▸ Vorliegender Text:
Von ihrer Festung aus haben die amerikanischen „Berater“ die Aufgabe, einheimische Sunniten zu kaufen, damit sie die Seiten wechseln. Sie sollen ihre Zusammenarbeit mit dem IS und den Kampf gegen die mehrheitlich schiitische irakische Regierung einstellen und sich den Milizen anschließen, die die USA gegen die islamistischen Extremisten ausrüsten. Das „Lilypad“ (Seerose) genannte Konzept soll in den kommenden Wochen noch ausgeweitet werden. Die US-Berater sollen ihre irakischen Söldner auch in die Kampfgebiete begleiten, um Luftangriffe vor Ort zu unterstützen.

Carter gab auch bekannt, dass die USA künftig Waffen und Ausrüstung direkt an die Kurdische Regionalregierung (KRG) liefern würden, die ihr Territorium schon jetzt de facto als eigenständigen Staat regiert. Noch wenige Tage vorher hatte er behauptet, wenn man die KRG direkt bewaffnen würde, stünde dies „im Widerspruch zur traditionellen amerikanischen Außenpolitik, die einen stabilen, einheitlichen Staat Irak erhalten will“. Über die KRG fließt Unterstützung auch an die kurdischen Rebellen im Norden Syriens, die dem IS in den vergangenen Wochen spürbare Niederlagen zugefügt haben.

▸ Aufgabenstellung:
a – Zählen Sie alle Schritte auf, zu denen die einheimischen Sunniten laut dem vorliegenden Text bewegt werden sollen, wenn sie die Seiten wechseln.
b – Welche deutsche Übersetzung nennt der vorliegende Text für die Bezeichnung „Lilypad“?
c – Fassen Sie den Absatz des vorliegenden Textes, der mit „Carter gab auch bekannt“ beginnt, als knappe Stichpunktliste zusammen.

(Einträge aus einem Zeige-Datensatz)
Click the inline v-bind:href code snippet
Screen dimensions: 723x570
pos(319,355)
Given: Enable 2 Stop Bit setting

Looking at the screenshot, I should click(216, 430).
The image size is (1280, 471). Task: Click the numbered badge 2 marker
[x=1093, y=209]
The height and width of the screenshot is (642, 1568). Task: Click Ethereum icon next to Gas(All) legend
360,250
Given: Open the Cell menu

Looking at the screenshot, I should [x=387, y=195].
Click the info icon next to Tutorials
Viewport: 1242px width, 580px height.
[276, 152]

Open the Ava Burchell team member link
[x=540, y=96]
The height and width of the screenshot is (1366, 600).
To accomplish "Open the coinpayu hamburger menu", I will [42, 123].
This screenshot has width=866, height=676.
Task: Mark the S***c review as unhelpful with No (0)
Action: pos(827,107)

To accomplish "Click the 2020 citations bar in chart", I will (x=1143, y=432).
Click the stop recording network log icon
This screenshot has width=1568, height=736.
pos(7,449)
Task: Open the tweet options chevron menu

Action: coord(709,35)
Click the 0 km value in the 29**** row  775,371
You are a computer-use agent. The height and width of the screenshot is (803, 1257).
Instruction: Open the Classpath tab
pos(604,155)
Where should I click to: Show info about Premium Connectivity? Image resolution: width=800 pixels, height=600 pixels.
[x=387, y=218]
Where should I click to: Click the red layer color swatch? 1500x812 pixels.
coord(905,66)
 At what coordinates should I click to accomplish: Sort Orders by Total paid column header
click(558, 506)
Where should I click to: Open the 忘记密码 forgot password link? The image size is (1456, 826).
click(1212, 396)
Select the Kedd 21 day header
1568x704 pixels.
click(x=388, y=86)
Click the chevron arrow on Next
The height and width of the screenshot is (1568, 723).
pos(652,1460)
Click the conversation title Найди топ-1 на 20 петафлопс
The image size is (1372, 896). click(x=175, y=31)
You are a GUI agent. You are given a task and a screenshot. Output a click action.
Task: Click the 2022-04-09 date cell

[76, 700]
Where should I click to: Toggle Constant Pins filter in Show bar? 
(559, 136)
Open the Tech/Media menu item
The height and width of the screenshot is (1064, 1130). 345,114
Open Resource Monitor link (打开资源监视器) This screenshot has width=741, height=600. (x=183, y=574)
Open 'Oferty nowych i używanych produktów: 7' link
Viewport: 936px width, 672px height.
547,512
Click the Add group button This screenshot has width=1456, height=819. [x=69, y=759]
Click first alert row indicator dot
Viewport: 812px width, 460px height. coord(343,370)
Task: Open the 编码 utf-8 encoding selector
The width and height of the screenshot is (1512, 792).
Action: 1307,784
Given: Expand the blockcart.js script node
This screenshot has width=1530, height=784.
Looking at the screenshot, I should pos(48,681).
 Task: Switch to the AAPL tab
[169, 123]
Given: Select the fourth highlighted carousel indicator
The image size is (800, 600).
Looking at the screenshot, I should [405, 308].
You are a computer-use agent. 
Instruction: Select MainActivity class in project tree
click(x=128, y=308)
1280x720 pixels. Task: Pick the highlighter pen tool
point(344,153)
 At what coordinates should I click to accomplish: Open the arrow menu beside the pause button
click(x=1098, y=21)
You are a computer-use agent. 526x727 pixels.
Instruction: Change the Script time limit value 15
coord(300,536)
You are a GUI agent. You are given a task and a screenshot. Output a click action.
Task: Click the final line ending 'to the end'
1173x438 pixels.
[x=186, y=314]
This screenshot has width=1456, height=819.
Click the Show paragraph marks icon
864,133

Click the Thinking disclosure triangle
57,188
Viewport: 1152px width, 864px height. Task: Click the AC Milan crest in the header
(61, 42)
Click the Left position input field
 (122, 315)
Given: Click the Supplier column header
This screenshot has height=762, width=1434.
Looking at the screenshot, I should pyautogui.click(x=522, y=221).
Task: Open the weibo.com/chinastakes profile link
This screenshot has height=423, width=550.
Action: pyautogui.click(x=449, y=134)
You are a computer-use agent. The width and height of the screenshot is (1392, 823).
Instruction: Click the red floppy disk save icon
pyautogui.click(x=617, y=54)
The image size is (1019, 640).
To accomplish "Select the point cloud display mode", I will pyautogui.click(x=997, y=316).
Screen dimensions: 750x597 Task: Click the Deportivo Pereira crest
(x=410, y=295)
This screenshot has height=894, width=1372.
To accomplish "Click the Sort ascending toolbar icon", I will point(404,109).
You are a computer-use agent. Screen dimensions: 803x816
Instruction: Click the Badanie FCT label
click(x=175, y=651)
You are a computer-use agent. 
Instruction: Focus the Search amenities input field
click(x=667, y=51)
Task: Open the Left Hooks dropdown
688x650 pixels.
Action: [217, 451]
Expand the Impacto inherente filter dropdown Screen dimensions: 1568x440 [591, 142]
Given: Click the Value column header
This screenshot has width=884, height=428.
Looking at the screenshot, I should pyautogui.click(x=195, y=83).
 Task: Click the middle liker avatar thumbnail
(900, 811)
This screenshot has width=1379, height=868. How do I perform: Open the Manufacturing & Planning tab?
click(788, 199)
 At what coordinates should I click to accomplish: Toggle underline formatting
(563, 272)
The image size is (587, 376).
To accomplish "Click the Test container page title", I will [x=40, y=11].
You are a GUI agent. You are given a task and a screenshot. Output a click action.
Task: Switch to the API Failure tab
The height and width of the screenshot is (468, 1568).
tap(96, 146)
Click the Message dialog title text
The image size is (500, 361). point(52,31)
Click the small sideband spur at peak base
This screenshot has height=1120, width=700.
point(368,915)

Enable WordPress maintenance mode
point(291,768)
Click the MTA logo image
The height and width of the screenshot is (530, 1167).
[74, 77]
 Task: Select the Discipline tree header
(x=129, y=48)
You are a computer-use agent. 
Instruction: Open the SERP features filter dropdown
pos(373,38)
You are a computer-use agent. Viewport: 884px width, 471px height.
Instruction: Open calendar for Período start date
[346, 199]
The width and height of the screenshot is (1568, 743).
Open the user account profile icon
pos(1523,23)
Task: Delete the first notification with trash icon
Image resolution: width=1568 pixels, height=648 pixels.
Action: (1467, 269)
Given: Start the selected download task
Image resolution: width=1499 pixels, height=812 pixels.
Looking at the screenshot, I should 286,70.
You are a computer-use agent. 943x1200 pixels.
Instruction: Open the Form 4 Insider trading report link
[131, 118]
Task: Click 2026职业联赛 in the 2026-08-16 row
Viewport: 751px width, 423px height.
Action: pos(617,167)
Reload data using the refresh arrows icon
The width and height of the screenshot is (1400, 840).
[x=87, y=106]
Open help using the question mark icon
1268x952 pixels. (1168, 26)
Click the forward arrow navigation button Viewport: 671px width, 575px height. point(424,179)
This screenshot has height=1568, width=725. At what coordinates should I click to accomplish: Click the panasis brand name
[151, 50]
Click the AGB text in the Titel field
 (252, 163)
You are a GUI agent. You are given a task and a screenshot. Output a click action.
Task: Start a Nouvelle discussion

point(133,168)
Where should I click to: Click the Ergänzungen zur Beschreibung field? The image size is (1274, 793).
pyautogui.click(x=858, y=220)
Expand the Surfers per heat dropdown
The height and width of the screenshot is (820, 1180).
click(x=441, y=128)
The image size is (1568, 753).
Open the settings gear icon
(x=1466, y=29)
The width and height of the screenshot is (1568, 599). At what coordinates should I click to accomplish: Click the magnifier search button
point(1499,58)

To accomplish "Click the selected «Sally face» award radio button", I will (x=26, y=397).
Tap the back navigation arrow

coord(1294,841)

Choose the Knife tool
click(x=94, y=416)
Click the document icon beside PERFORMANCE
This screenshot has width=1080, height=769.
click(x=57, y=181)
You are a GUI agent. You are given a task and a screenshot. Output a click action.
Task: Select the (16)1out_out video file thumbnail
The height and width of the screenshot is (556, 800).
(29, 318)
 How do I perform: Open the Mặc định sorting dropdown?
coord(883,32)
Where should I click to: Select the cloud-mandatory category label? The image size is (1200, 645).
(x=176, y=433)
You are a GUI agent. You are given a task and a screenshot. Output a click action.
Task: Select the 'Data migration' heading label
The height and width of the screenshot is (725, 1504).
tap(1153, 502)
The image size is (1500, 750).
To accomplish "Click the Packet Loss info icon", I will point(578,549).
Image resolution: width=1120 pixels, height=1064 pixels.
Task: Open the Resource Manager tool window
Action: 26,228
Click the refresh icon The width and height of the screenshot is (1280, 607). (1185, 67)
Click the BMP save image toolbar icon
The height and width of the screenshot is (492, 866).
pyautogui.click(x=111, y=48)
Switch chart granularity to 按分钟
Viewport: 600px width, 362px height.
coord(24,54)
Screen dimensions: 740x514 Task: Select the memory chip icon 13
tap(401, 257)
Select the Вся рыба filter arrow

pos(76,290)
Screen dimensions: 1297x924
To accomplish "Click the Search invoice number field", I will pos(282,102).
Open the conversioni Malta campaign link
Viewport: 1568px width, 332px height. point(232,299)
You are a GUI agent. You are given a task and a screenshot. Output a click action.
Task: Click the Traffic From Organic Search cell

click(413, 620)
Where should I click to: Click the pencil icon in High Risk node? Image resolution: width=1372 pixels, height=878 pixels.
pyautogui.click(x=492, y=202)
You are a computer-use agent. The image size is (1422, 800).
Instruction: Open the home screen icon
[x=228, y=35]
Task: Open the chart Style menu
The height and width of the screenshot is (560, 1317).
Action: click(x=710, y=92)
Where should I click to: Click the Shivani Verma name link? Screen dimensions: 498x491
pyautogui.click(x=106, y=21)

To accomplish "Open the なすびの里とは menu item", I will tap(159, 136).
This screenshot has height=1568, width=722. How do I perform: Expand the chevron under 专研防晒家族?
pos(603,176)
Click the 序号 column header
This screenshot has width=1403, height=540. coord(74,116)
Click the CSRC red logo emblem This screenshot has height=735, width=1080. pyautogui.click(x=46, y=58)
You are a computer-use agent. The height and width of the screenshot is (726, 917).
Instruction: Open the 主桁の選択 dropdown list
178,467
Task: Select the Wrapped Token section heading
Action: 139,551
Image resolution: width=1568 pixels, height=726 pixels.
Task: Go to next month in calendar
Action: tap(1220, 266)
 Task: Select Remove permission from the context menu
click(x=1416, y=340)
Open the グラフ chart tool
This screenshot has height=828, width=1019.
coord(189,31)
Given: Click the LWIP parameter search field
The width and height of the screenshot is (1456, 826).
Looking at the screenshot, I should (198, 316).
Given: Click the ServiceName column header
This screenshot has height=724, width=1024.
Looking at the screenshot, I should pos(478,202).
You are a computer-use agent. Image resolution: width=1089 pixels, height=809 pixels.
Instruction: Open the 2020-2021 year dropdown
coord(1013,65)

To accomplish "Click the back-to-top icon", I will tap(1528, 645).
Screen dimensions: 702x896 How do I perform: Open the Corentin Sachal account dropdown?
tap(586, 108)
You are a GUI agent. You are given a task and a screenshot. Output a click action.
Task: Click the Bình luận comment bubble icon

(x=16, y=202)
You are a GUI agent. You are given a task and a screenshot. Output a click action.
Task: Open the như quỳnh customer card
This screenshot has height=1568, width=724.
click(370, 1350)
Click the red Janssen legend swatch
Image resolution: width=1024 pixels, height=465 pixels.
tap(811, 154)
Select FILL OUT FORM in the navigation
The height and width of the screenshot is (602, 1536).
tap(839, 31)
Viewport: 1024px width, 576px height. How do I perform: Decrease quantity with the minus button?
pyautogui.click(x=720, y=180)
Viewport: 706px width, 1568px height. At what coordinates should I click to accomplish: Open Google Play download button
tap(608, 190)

▸ Lösungen:
a –
- Ihre Zusammenarbeit mit dem IS einstellen
- Den Kampf gegen die mehrheitlich schiitische irakische Regierung einstellen
- Sich den Milizen anschließen, die die USA gegen die islamistischen Extremisten ausrüsten

b – Seerose.

c –
- Die USA wollen künftig Waffen und Ausrüstung direkt an die Kurdische Regionalregierung (KRG) liefern.
- Die KRG regiert ihr Territorium schon jetzt de facto als eigenständigen Staat.
- Wenige Tage zuvor hatte Carter eine direkte Bewaffnung der KRG noch als Widerspruch zur traditionellen US-Außenpolitik bezeichnet, die einen stabilen, einheitlichen Irak erhalten will.
- Über die KRG fließt auch Unterstützung an kurdische Rebellen in Nordsyrien, die dem IS zuletzt spürbare Niederlagen zugefügt haben.